PROBLEM TO SOLVE: Format the lines between the one holding "frequency (866, 1322)" and the one holding "won [802, 529]", inclusive, as a numbered list, leaving out any blank lines.

Dataset entries:

═══

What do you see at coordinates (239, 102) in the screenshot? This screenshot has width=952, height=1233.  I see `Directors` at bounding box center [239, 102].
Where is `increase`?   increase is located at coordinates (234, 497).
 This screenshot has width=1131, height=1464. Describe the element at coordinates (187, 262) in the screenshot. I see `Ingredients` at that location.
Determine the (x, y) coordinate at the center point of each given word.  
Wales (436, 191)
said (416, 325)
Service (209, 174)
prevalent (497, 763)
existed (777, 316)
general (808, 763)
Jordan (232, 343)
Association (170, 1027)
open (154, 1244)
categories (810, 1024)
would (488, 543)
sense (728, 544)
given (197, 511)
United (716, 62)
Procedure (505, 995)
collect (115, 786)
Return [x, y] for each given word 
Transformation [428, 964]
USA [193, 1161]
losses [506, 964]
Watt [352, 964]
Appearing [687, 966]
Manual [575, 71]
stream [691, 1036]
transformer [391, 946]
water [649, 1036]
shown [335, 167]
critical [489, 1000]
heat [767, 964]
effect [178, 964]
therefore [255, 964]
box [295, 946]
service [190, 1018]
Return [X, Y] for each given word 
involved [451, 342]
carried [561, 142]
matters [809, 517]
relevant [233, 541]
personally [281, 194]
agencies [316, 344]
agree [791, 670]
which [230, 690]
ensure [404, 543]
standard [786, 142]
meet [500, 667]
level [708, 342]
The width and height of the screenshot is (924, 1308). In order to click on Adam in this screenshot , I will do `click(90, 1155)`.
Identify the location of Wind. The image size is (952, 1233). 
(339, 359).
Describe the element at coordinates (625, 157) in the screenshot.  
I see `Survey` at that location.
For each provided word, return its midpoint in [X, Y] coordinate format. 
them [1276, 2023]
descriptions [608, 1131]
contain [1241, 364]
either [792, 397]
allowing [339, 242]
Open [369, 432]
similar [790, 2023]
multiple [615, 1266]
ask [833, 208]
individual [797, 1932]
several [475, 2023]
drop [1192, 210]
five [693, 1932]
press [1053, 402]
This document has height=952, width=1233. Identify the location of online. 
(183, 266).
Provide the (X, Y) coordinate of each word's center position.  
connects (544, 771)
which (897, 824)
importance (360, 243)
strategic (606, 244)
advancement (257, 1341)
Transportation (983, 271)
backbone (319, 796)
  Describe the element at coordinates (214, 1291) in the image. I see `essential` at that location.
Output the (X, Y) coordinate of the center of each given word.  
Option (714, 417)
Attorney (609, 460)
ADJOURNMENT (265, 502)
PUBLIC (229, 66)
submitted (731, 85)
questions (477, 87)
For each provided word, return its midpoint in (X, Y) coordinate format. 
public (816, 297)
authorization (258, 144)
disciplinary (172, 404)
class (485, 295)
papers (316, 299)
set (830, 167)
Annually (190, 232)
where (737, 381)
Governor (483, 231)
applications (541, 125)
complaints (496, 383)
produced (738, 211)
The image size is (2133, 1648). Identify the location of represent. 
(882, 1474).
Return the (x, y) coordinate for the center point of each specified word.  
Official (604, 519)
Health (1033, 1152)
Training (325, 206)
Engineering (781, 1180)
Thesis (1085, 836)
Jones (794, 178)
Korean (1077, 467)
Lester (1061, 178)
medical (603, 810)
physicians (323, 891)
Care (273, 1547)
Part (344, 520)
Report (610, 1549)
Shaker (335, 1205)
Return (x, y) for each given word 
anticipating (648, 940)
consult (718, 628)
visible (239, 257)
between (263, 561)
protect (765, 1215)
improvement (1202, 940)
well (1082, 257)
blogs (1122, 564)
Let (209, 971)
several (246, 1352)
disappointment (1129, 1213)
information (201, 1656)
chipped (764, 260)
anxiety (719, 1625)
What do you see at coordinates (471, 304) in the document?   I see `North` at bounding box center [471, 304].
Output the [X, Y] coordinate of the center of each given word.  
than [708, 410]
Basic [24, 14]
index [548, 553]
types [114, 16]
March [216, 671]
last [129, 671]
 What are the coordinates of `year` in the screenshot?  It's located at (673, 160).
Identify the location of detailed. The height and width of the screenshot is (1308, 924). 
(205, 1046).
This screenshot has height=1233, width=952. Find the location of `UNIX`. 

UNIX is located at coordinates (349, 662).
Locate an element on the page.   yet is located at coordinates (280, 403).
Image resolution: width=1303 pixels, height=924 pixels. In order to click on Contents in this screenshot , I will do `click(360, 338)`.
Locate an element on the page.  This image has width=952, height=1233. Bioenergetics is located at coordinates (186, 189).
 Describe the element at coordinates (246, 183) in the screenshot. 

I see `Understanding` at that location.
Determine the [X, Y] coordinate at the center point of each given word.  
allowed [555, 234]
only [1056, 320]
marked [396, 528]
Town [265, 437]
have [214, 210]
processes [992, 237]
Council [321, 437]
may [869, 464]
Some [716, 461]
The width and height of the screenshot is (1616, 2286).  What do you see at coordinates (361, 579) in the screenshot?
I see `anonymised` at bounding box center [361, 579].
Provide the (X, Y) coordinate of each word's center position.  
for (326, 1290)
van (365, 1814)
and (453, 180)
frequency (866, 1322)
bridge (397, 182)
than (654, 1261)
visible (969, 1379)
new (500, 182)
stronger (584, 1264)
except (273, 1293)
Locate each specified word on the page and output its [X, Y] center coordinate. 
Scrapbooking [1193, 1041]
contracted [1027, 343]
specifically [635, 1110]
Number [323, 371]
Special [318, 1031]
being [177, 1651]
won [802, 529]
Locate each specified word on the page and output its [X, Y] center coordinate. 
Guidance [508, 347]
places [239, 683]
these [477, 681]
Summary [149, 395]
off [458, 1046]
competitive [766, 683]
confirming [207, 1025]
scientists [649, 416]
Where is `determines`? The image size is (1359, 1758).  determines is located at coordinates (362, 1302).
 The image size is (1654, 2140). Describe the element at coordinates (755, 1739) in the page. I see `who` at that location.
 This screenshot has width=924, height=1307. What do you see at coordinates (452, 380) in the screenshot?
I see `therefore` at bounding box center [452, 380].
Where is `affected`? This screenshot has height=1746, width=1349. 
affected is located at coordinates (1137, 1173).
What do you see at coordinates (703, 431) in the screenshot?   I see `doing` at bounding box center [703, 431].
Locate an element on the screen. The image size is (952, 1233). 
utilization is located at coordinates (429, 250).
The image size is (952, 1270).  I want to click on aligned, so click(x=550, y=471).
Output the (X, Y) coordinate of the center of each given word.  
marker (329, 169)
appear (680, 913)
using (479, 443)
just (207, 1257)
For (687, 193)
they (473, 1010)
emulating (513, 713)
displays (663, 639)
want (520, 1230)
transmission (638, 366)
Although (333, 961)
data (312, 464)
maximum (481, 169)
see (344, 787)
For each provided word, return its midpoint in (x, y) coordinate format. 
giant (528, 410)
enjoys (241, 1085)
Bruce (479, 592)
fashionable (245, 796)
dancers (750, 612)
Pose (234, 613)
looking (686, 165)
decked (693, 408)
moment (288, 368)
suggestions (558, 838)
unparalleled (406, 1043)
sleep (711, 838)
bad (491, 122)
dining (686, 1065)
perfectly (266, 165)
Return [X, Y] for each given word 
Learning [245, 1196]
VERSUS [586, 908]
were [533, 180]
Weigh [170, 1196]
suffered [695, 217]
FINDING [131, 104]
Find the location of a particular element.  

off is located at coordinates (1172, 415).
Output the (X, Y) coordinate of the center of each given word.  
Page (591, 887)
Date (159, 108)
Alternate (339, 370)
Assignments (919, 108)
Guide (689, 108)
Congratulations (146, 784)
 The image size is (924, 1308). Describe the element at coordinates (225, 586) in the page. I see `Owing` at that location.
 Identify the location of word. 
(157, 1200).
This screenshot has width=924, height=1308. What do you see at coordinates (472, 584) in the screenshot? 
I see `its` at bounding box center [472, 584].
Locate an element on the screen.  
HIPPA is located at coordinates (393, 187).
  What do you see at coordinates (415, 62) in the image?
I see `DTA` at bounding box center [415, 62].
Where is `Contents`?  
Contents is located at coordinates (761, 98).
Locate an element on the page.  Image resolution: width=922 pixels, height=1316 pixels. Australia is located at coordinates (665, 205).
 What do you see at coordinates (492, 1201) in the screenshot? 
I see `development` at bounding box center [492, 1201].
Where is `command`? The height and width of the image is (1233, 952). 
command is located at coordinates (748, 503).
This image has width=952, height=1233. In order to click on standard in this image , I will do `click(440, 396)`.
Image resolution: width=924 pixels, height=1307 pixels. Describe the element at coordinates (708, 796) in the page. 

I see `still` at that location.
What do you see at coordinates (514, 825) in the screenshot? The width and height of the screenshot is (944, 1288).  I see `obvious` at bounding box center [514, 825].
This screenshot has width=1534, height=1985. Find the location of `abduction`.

═══

SOLUTION FOR THIS TASK:
1. frequency (866, 1322)
2. bridge (397, 182)
3. than (654, 1261)
4. visible (969, 1379)
5. new (500, 182)
6. stronger (584, 1264)
7. except (273, 1293)
8. Locate each specified word on the page and output its [X, Y] center coordinate. 
9. Scrapbooking [1193, 1041]
10. contracted [1027, 343]
11. specifically [635, 1110]
12. Number [323, 371]
13. Special [318, 1031]
14. being [177, 1651]
15. won [802, 529]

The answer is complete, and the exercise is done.